Complete Unknown stars Rachel Weisz as just that. Her character has a radical lifestyle, reinventing herself as a different person, with a different profession and changing identities when she feels the current persona is “finished”. She becomes proficient in assumed careers – teacher, marine biologist, surgeon and pianist. When we meet her, she has assumed new identities nine times, moving around the world for years and presumed dead by those who knew her. But she suddenly appears at a dinner party hosted by her ex-husband (Michael Shannon) and his current wife. She confesses her story to the guests who are shaken and horrified. Strangely, her ex is intrigued and they leave together to try on personalities. A woman (Kathy Bates) falls on the street and hurts her ankle so they come to her rescue as orthopedic specialists. Later, Weisz’ character confesses she wrangled her way into her ex’ social circle to connect with someone who knew her when she was just one person. He tells her to stop and settle and she says “Stop and be who?” Its such an interesting concept, and so well-acted by Weisz and Shannon.
The National Geographic Channel presents the two hour movie Killing Reagan, on Sunday directed by Rod Lurie, whose films and TV shows, including The Contender, Deterrence, Nothing But the Truth and TV series Commander-in-Chief deal often deal with presidential politics. This special presentation movie concerns the 1981 assassination attempt on President Ronald Reagan, a moment frozen in time for many of us, a shocking event carried out by a movie star obsessed John Hinckley who did it to impress Jodie Foster. The film looks at Hinckley, the troubled young man, who had previously attempted a hit on Jimmy Carter. Cynthia Nixon plays fierce mother lion Nany Reagan whose powerful personality and hold over her husband found her guiding his actions, policies, thinking, in short, his life and the life of the USA. This from a scrappy former Hollywood B-film star. Tim Matheson plays Reagan as we saw him on television, a warm and fuzzy, ditzy former A – list movie star. The film is highly entertaining, informative and brings the era vividly to life even as it reflects the political world today. On the National Geographic Channel Sunday Oct 16th, 8 EST.

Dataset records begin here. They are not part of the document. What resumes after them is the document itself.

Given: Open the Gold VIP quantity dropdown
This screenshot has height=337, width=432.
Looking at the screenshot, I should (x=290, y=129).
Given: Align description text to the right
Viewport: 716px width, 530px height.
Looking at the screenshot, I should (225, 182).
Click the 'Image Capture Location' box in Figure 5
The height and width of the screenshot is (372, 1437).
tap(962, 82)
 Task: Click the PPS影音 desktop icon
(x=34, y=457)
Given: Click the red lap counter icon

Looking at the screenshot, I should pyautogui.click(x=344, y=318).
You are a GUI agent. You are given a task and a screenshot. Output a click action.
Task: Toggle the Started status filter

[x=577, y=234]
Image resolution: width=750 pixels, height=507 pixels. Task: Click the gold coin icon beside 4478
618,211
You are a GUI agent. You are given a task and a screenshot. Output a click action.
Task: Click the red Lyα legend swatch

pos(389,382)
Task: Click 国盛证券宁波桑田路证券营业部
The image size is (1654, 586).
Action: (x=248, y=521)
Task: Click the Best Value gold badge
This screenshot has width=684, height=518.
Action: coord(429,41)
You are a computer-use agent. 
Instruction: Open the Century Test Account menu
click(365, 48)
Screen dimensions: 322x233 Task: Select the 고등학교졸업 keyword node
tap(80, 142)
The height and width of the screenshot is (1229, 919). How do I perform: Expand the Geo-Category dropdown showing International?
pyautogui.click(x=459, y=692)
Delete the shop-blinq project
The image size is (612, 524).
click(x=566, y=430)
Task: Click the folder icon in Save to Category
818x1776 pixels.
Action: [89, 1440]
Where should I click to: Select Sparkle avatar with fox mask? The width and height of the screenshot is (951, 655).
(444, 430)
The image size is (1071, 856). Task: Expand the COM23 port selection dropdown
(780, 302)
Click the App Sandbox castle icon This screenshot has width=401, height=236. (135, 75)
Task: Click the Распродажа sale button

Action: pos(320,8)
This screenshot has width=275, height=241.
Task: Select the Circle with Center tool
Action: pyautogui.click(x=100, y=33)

If you’re still missing Downton Abbey, its creator Julian Followes has a treat in store. He presents the series Doctor Thorne set in the same upper crust world as Downton, in an earlier time. Anthony Trollope’s novel of the same name highlights the strict and severe limitations of living in Victorian England in which one had a “place”, a “class” from which one never dared deviate. Arranged and fortuitous marriages meant to shore up poor aristocrats, or class-jump, inheritance strictures to control others, and lots of behind-the-scenes whispers are the world of the Greshams and the Thornes. We have the drunken local rich man, a Knight of the Realm and his equally drunk, nasty son who will inherit it all, the sweet virginal young thing who doesn’t realise she could be an heiress, the kindly doctor who attempts to bridge the social order to make things better for all concerned, the domineering mother who steers her children to ensure her future comfort, well it’s all just another day in upper crust Somerset. The period details and bucolic settings are the stuff of dreams. Tom Hollander, Ian McShane and Alison Brie, as the blunt American, star. On Amazon Video Digital HD and DVD Oct. 17 and 18th.